Copy out all of the records below word for word, keeping every line unchanged.

— Start of Data supplied —

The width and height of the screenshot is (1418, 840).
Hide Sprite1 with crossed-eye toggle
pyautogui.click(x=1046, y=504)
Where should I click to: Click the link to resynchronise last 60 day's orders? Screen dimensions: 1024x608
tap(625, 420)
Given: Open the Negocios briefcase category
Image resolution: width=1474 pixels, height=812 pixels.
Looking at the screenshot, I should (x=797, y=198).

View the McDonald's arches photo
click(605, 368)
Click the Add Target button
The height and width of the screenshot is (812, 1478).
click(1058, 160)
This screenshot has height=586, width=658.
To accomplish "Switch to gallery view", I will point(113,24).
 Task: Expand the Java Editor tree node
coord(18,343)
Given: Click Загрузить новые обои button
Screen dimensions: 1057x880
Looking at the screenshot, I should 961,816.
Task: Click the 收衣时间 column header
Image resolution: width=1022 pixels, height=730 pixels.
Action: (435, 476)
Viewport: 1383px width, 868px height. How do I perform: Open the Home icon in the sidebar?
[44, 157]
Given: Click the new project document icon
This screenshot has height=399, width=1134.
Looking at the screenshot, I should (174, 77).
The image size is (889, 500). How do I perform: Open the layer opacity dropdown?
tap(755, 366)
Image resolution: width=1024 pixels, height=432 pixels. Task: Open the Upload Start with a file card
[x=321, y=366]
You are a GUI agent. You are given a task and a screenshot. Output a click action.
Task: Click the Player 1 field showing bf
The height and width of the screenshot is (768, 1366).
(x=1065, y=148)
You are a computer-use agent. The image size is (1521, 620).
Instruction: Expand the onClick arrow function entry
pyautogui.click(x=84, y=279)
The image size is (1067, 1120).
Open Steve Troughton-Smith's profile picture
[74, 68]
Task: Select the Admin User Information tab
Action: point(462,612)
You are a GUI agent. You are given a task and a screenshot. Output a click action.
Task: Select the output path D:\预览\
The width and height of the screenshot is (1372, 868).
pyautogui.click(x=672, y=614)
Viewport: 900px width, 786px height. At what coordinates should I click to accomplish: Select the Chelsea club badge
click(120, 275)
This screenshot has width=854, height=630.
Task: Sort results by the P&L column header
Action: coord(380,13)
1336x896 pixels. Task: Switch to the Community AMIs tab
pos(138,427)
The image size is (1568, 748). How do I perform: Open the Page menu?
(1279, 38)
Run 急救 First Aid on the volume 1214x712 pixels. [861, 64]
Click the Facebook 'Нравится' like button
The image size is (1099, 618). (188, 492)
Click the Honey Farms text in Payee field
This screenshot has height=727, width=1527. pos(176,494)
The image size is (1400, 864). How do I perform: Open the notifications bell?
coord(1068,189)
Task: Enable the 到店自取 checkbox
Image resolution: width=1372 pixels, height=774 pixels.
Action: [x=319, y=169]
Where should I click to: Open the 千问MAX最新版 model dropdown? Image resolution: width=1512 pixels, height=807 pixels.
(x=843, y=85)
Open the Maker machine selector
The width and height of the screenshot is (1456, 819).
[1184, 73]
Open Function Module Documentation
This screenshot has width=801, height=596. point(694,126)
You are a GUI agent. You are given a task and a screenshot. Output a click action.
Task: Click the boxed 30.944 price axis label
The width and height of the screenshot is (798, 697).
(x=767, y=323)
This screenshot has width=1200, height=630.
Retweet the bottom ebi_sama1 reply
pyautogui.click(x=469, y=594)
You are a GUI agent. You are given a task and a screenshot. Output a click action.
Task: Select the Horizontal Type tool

— End of Data supplied —

- **Output for this task**:
The width and height of the screenshot is (1418, 840).
Hide Sprite1 with crossed-eye toggle
pyautogui.click(x=1046, y=504)
Where should I click to: Click the link to resynchronise last 60 day's orders? Screen dimensions: 1024x608
tap(625, 420)
Given: Open the Negocios briefcase category
Image resolution: width=1474 pixels, height=812 pixels.
Looking at the screenshot, I should (x=797, y=198).

View the McDonald's arches photo
click(605, 368)
Click the Add Target button
The height and width of the screenshot is (812, 1478).
click(1058, 160)
This screenshot has height=586, width=658.
To accomplish "Switch to gallery view", I will point(113,24).
 Task: Expand the Java Editor tree node
coord(18,343)
Given: Click Загрузить новые обои button
Screen dimensions: 1057x880
Looking at the screenshot, I should 961,816.
Task: Click the 收衣时间 column header
Image resolution: width=1022 pixels, height=730 pixels.
Action: (435, 476)
Viewport: 1383px width, 868px height. How do I perform: Open the Home icon in the sidebar?
[44, 157]
Given: Click the new project document icon
This screenshot has height=399, width=1134.
Looking at the screenshot, I should (174, 77).
The image size is (889, 500). How do I perform: Open the layer opacity dropdown?
tap(755, 366)
Image resolution: width=1024 pixels, height=432 pixels. Task: Open the Upload Start with a file card
[x=321, y=366]
You are a GUI agent. You are given a task and a screenshot. Output a click action.
Task: Click the Player 1 field showing bf
The height and width of the screenshot is (768, 1366).
(x=1065, y=148)
You are a computer-use agent. The image size is (1521, 620).
Instruction: Expand the onClick arrow function entry
pyautogui.click(x=84, y=279)
The image size is (1067, 1120).
Open Steve Troughton-Smith's profile picture
[74, 68]
Task: Select the Admin User Information tab
Action: point(462,612)
You are a GUI agent. You are given a task and a screenshot. Output a click action.
Task: Select the output path D:\预览\
The width and height of the screenshot is (1372, 868).
pyautogui.click(x=672, y=614)
Viewport: 900px width, 786px height. At what coordinates should I click to accomplish: Select the Chelsea club badge
click(120, 275)
This screenshot has width=854, height=630.
Task: Sort results by the P&L column header
Action: coord(380,13)
1336x896 pixels. Task: Switch to the Community AMIs tab
pos(138,427)
The image size is (1568, 748). How do I perform: Open the Page menu?
(1279, 38)
Run 急救 First Aid on the volume 1214x712 pixels. [861, 64]
Click the Facebook 'Нравится' like button
The image size is (1099, 618). (188, 492)
Click the Honey Farms text in Payee field
This screenshot has height=727, width=1527. pos(176,494)
The image size is (1400, 864). How do I perform: Open the notifications bell?
coord(1068,189)
Task: Enable the 到店自取 checkbox
Image resolution: width=1372 pixels, height=774 pixels.
Action: [x=319, y=169]
Where should I click to: Open the 千问MAX最新版 model dropdown? Image resolution: width=1512 pixels, height=807 pixels.
(x=843, y=85)
Open the Maker machine selector
The width and height of the screenshot is (1456, 819).
[1184, 73]
Open Function Module Documentation
This screenshot has width=801, height=596. point(694,126)
You are a GUI agent. You are given a task and a screenshot. Output a click action.
Task: Click the boxed 30.944 price axis label
The width and height of the screenshot is (798, 697).
(x=767, y=323)
This screenshot has width=1200, height=630.
Retweet the bottom ebi_sama1 reply
pyautogui.click(x=469, y=594)
You are a GUI agent. You are given a task and a screenshot. Output a click action.
Task: Select the Horizontal Type tool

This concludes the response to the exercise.